Theater intermission

Drive to build a community theater detoured

Craig Blamer’s plans to build a community theater have taken a new direction.

Craig Blamer’s plans to build a community theater have taken a new direction.

photo by Melanie MacTavish

Craig Blamer’s drive to create a subscriber-based community performance space called The Barn has hit a snag. After months of pouring money and labor into retrofitting an old warehouse on 11th Street near Park Avenue, he is relocating a few blocks south, based on a very timely offer. He said meeting the city’s permit fees and zoning requirements have proven too tough.

The offer has also unhinged him from boldly moving forward without permits as he suggested he would do back in July (See “Behind the Barn,” Scene, July 10.)

“Right when we are just starting to get the ball rolling for our mission plan,” he said during a recent interview, “the city came down and landed on us and told us that we couldn’t do it and if we did, we would be fined $1,000.”

Blamer is a tough guy. We know first-hand. He’s written movie and theater reviews for this paper for two decades. He suffered a stroke in January and, during his recovery, came up with the idea of creating a space that would offer free meals, movies and theater to help local artists while also providing local entertainment. The work, he figured, would serve as a kind of physical rehabilitation. He began the project in the former auto-upholstery shop on June 1.

“Since we work off a subscriber base rather than an admission thing,” he said, “we were looking to open up The Barn for members to come in and participate in what we have to offer during the evening. Since this is a grassroots effort making slow progress, all we’ve really been able to do up to now is show movies in there.”

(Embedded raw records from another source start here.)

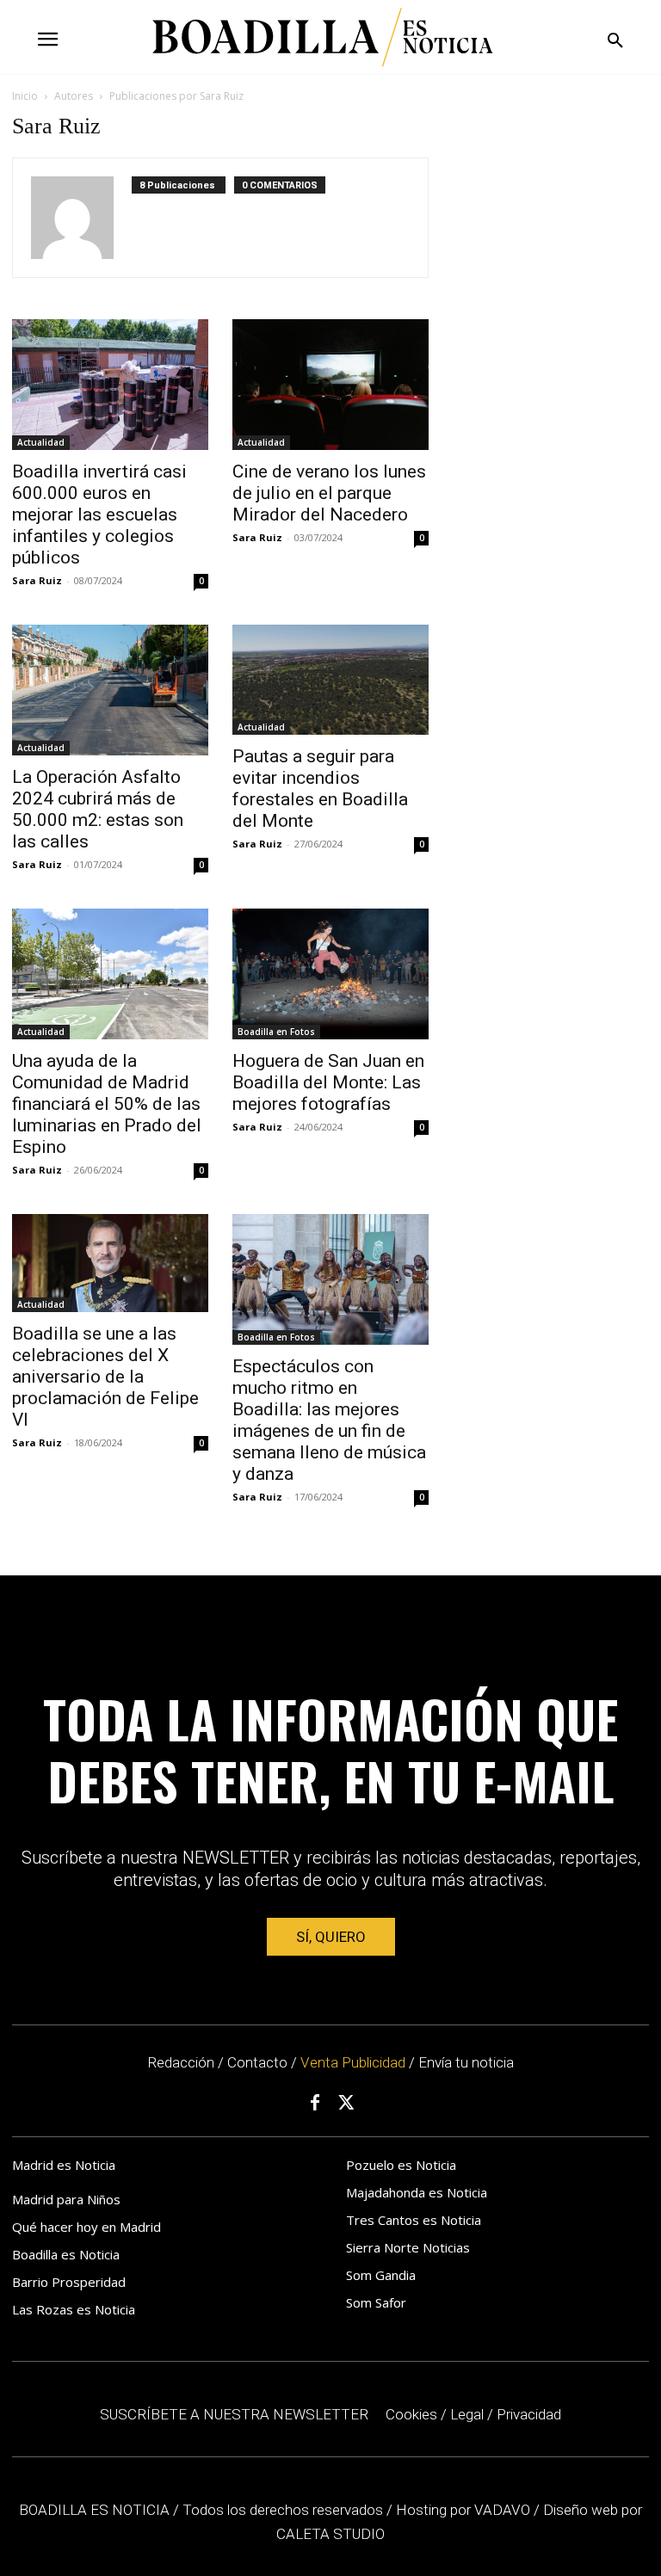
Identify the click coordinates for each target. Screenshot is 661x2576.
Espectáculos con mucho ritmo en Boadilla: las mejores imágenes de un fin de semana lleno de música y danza (329, 1420)
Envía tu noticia (466, 2062)
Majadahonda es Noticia (416, 2192)
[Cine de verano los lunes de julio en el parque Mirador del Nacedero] (330, 384)
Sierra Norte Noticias (408, 2247)
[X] (346, 2103)
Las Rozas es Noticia (73, 2309)
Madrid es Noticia (63, 2164)
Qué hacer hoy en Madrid (86, 2226)
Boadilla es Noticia (66, 2254)
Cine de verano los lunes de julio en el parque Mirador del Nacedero (329, 493)
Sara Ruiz (37, 580)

He began showing the movies at the beginning of October and said the most he’s had in attendance at any one time was eight.

“We were advertising movies we were going to be showing on our member page,” he said. “Basically, we were just showing free movies to five to eight people sitting in lawn chairs. It’s pretty much no different than having your friends over and sitting on your lawn and projecting a movie on the side of your house.”

He was also living in the warehouse, which had a bedroom and was zoned residential/mixed-use, but the city kicked him out, he said. He was threatened with fines for living in the space, which was not up to code for occupancy.

Mark Wolfe, the city’s community development director, said his office first got in touch with Blamer in July.

“We met with Mr. Blamer and then sent him a zoning verification letter on July 31 outlining our clarifications for what permits were necessary,” Wolfe said. The Barn would have needed a use permit to allow for group assembly. The application for said permit is $3,000, which is nonrefundable and doesn’t guarantee approval. “That was the last contact we had from him until a neighbor sent a copy of a Facebook page about movies that he was showing there. We told him if he continued he would be fined.

“We were hoping that he would cooperate and then we got another neighbor who said somebody was living there,” Wolfe said. “We talked to him last week about stopping the theater stuff and not residing there. The building is not really set up to do what he wants to do. And it was going to be costly to bring it up to code for occupancy.”

The day before the city visited him and gave him the ultimatum, one of his subscribers contacted him and said if the present location didn’t work out, she had a space available. That space, he said, already has a stage and a kitchen and is up to code. It’s unclear, as he would not reveal the location of the new space just yet, whether that same use permit will be needed.

“I look at it as it was meant to be,” he said. “If the offer hadn’t been there I would have rolled up my sleeves and fought to stay. But ultimately this isn’t about my weird idea of entertainment, it’s about the project and that is way more important.”